Normalmente los
testículos se encuentran en la
bolsa escrotal o descienden a la misma durante el primer año de vida, con frecuencia percibimos la preocupación de los padres porque su niño no es programado a cirugía, temen la esperar la
"bajada de testiculos", con información no completa, dudosos buscando otra opinión muchas consultas llegan al cirujano pediatra padres de pequeños varones en los cuales el
descenso de los testículos aparentemente no se ha dado.
El artículo a continuación brinda información detallada, completa y clara de los
tres tipos de
testiculos no descendidos, los
Testiculos retráctiles,
Testículo ectópico,
Criptorquidismo y los casos en sí es necesaria la cirugía é imagenes. Escrito por el Dr. Jorge Uceda, cirujano pediatra de reconocida amplia experiencia.
Los testículos retráctiles constituyen la inmensa mayoría y no requieren cirugía. Son frecuentemente unilaterales y ocurren por la incompleta retracción del gubernáculo, que es una banda fibroelástica situada entre el fondo escrotal y el polo inferior del testículo. Esto origina que un testículo descendido se retraiga a la región inguinal cuando el niño es expuesto y llora durante el examen.

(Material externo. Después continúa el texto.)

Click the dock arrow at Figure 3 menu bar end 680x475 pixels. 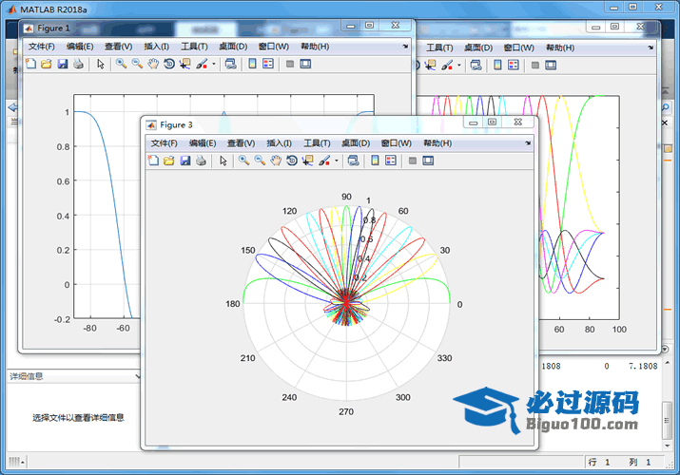(529, 143)
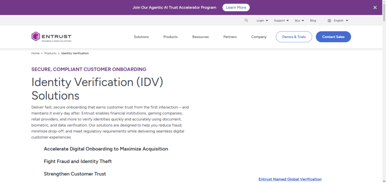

Con experiencia y delicados movimientos es posible descender manualmente el testículo al escroto. Además, es importante notar que ambos hemi-escrotos han alcanzado un crecimiento parejo. Algunos han recomendado la administración de gonadotropina coriónica, argumentando que relaja el cremáster de testículos retráctiles. En un estudio prospectivo a doble ciego, se comparó la hormona con un placebo y los resultados no mostraron ninguna diferencia. Al crecer, la gonada permanecerá en el escroto. Es preciso reasegurar a los padres que esta situación NO requiere
tratamiento y menos
cirugía.
El término
ectópico indica fuera de lugar.
El testículo ectópico ha sufrido un “descarrilamiento” de su trayecto inguino-escrotal, por lo que se le encuentra generalmente por fuera de esta línea. La figura 1 señala este problema en un prematuro y de la Figura 2 a la 4 su corrección quirúrgica, llamada orquidopexia.
La criptorquidia o criptorquidismo es el verdadero testículo no descendido. Generalmente el testículo se palpa en la región inguinal y el hemiescroto correspondiente es más pequeño que el lado no afectado.
La orquidopexia es el tratamiento de elección y consiste en descender quirúrgicamente el testículo. La edad ideal es entre los 12 y 24 meses, a fin de evitar atrofia testicular. Si el diagnóstico es hecho tardíamente, después del segundo año de edad, es preciso operar cuanto antes. Después de la pubertad, el
testículo criptorquídico puede degenerar en
cáncer testicular o ser
infecundo. Es más, la Infertilidad y el Cáncer Testicular, son dos temas que el cirujano pediatra está en la obligación de discutir con los padres del paciente.
El semen y la frecuencia de paternidad han sido estudiados en hombres tratados por
criptorquidia. En los casos unilaterales, oligospermia y azoospermia se observó en la mitad, aunque la paternidad fue exitosa en 70 a 90% de ellos. En cambio, los pacientes con criptorquidia bilateral presentaron azoospermia en 75% de los casos y la paternidad se logró en solo un 50%.
La incidencia de cáncer testicular en la población general es de 2:100,000; en criptorquidia, es 7-10 veces mayor, usualmente afectando pacientes entre los 20 y 40 años de edad. La orquidopexia no disminuye la incidencia de
cáncer testicular. Estas cifras, por lo ínfimas, no debieran causar pánico en el paciente criptorquídico, especialmente si una palpación escrotal anual en las edades indicadas favorecería una detección y tratamiento tempranos en las escasas personas afectadas. Las figuras 5-8 muestran la técnica quirúrgica del autor.